Yahoo on Thursday announced a corporate overhaul in the face of stockholder rebellion and front-office desertions.
The re-organisation comes as Yahoo fights off an attempted coup by corporate raider Carl Icahn and watches dozens of high-ranking executives dash for the exits.
More than 50 executives have left the once high-flying firm since Microsoft went public with a takeover offer in early February.
In part to stop the bleeding, Yahoo is realigning resources into three teams reporting to company president Sue Decker.

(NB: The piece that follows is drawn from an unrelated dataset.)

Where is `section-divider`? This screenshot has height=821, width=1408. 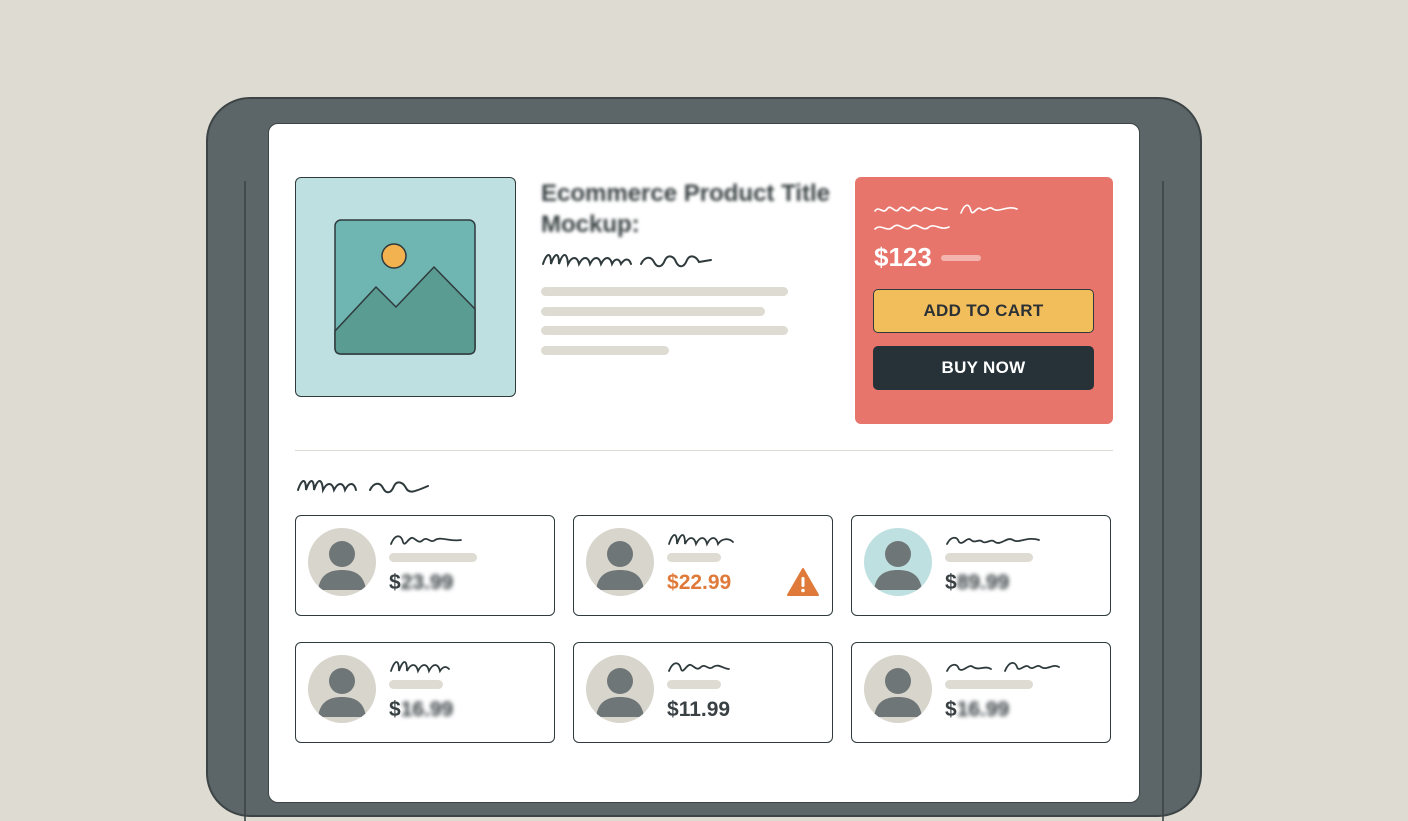 section-divider is located at coordinates (704, 450).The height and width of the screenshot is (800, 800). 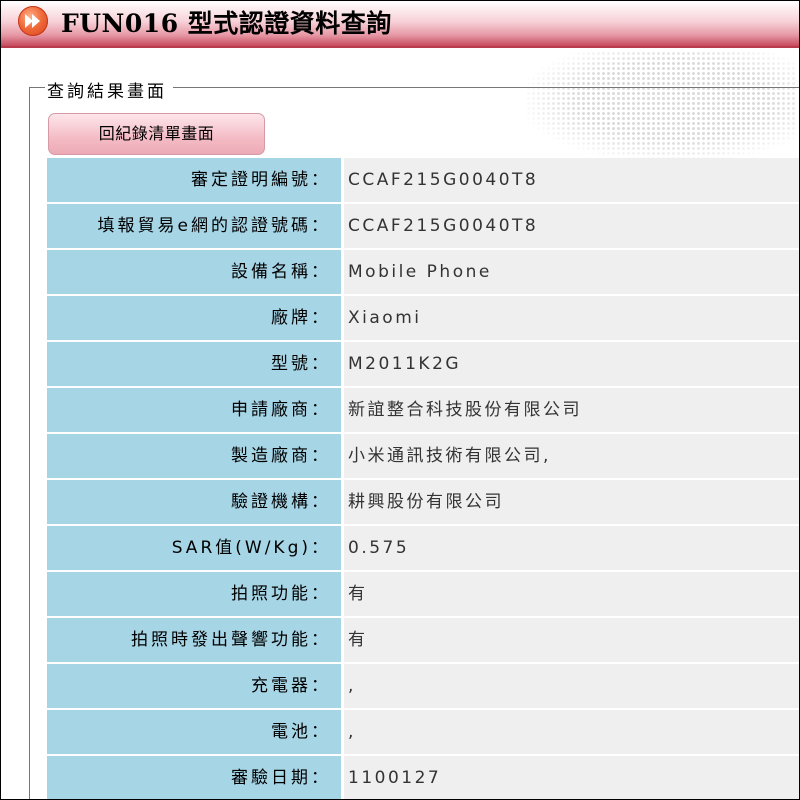 I want to click on row-value: 1100127, so click(x=572, y=778).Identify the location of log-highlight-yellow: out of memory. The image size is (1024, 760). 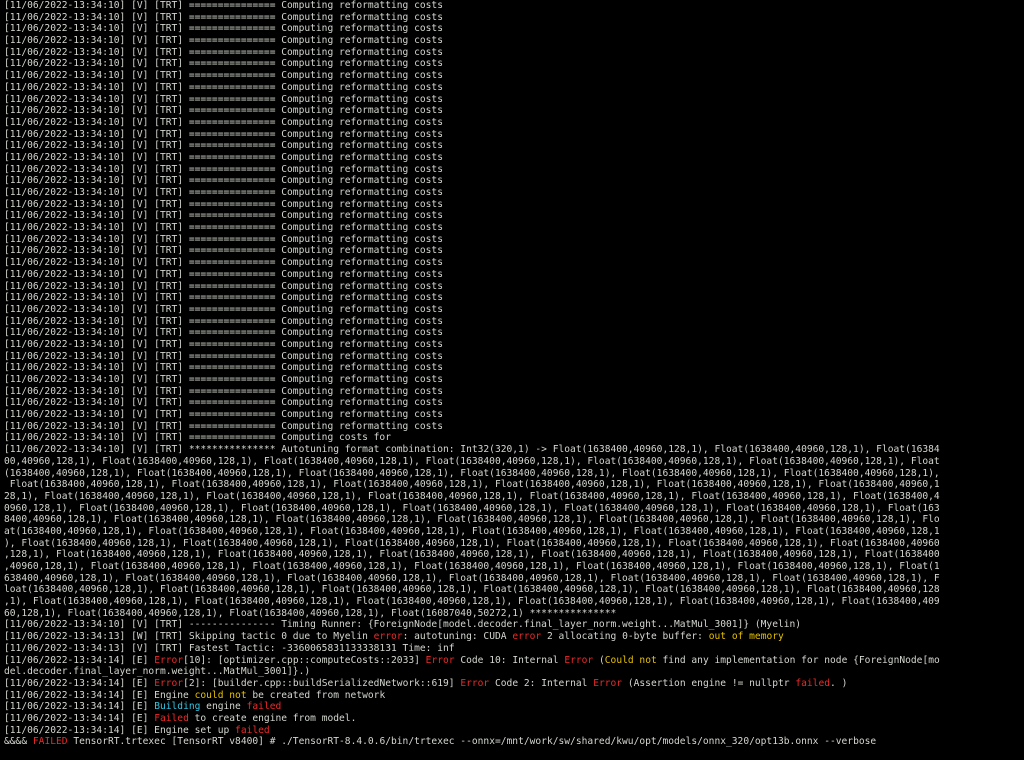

Yahoo also said it is prioritising what is known as "cloud computing," a trend in which internet firms such as Google, Microsoft, and Salesforce.com provide software programs as services that people use online instead of installing and operating on their own machines.
"These moves accelerate the ability of our deep and talented team to build great products, grow our audiences and improve monetisation globally," Yahoo chief executive Jerry Yang said on Thursday.

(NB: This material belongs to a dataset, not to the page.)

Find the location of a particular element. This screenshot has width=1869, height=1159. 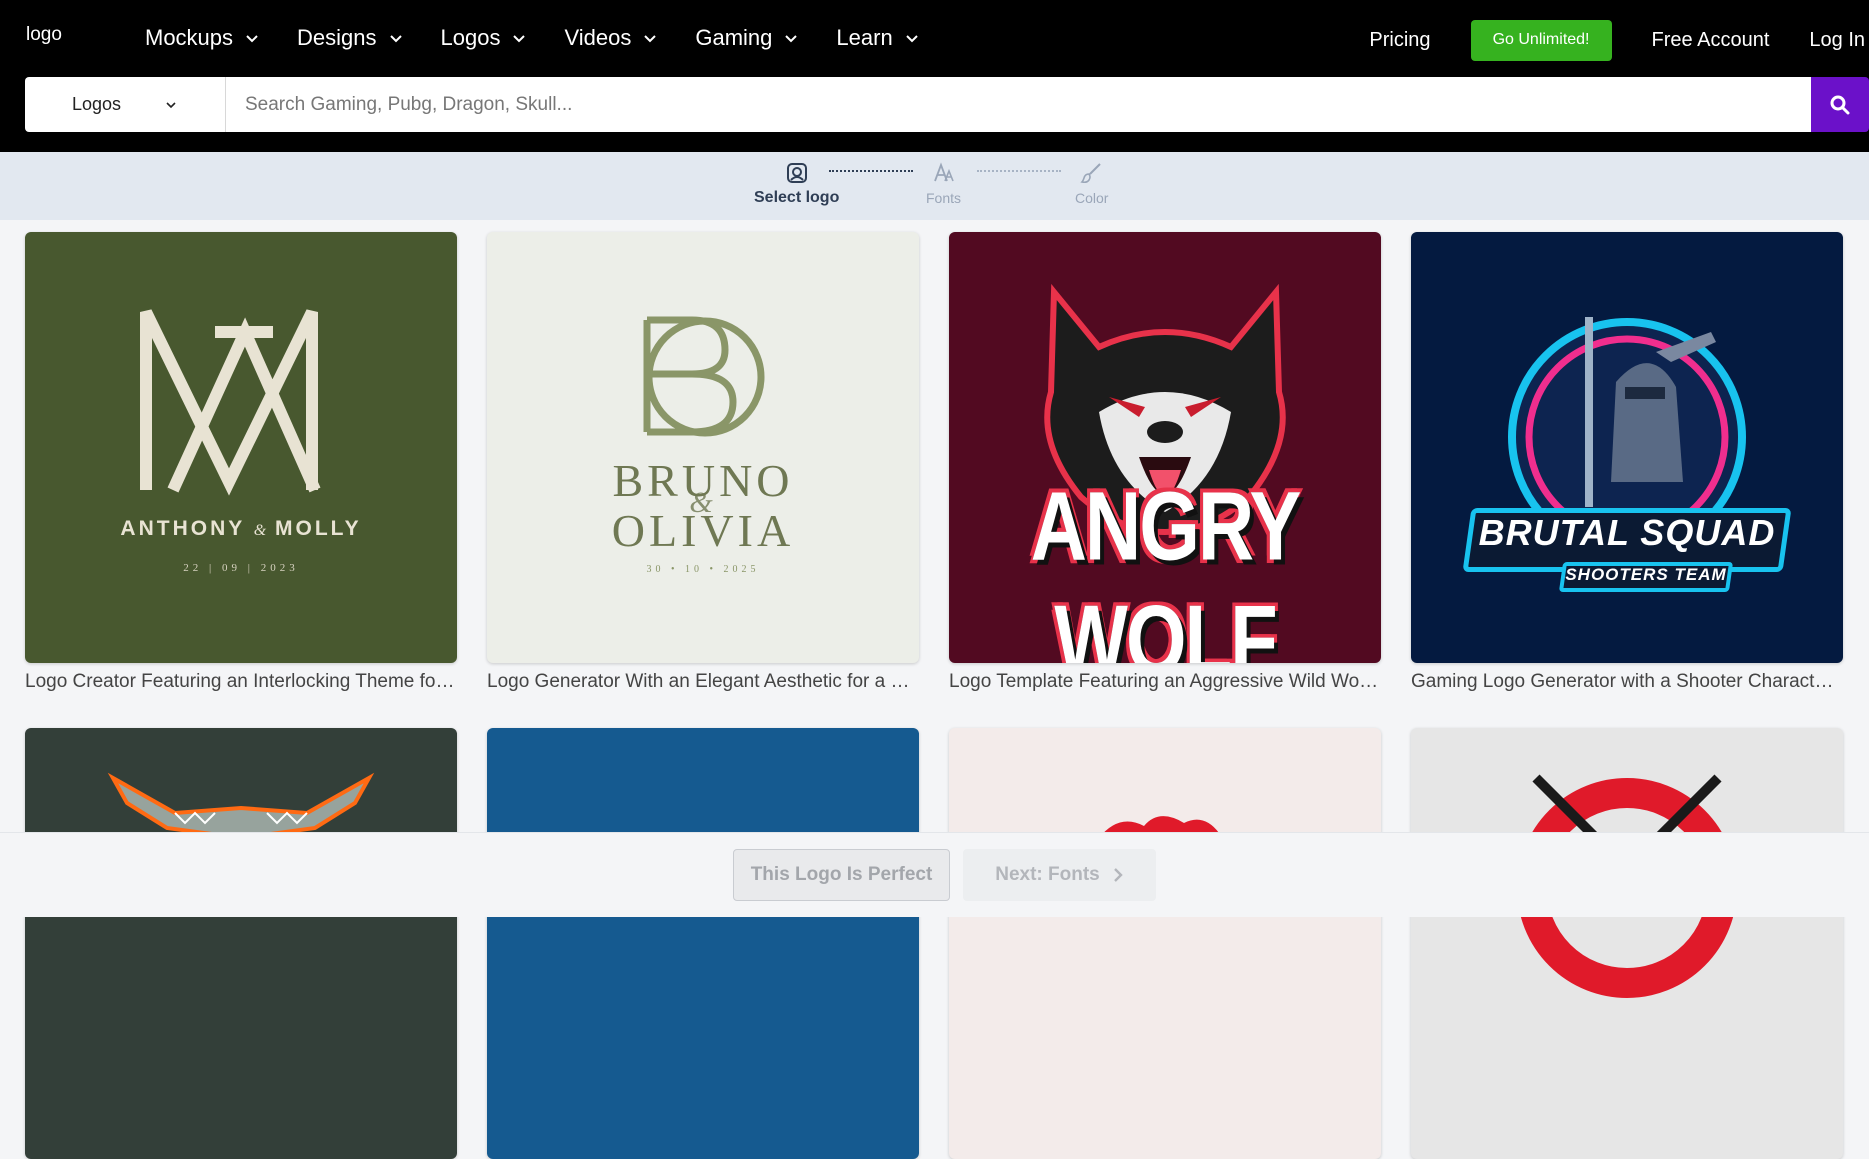

logo-thumbnail: BRUTAL SQUAD SHOOTERS TEAM is located at coordinates (1627, 448).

Microsoft offered to buy Yahoo for $48.6-billion in stock and cash earlier in the year but withdrew the offer on 3 May, saying Yahoo refused to budge.
Analyst Rob Enderle of the Enderle Group in Silicon Valley likened Yahoo's reorganisation with the crew of the doomed transatlantic Titanic oceanliner scrambling to correct course when it was too late.
"Yahoo is making critical changes that would have helped them avoid the iceberg, but unfortunately it comes after they hit it," Enderle said.
"The problem is that everything Yahoo is doing is strategic with long-term benefit and they just don't have the time. I don't think their investors are in it for the long term."
Abandon ship
Meanwhile, Yahoo executives have been abandoning the Yahoo ship at breakneck pace.
"Microsoft has been aggressively fishing Yahoo with newspaper ads and head hunters," Enderle said. "Google is probably doing it too, only less overtly. Yahoo is a fishing ground. They've bled a lot of people."
Technology blog TechCrunch has devoted a page to tracking the exodus, and a "Yahoo! Alumni" group on social networking website Facebook reports having swelled to more than 1800 members.
Yahoo's reorganisation is intended to speed up bringing products to market and expedite decision making, according to Decker, who suggested the re-organisation was in the works before the latest turmoil.
"We have planned these changes deliberately over the past several months to clarify responsibilities and to capitalise on the scale advantages while allowing for fine tuning to meet local market needs," Decker said.
It remains to be seen whether the changes will quell an Icahn-led rebellion at an annual meeting of shareholders set for 1 August at the Yahoo campus in Sunnyvale, California.
Yang and Yahoo board chairperson Roy Bostock revealed that Microsoft suggested a "search-only hybrid proposal" in which it would buy Yahoo's online search business for a billion dollars plus a percentage of future ad revenues.
The offer included Microsoft making an eight billion dollar investment in Yahoo, but would have barred Yahoo from making search deals with anyone else.
Revealing that Microsoft was willing to enter into a multi-billion-dollar alliance with Yahoo even after takeover talks failed could work in Icahn's favour.
"You have a large audience of investors taking it hard in the pocketbook and looking for some way to offset that," Enderle said.
"If Icahn wins, the stock will rebound overnight," he added. "The leadership at Yahoo has lost track of the kind of pain their investors are living through right now."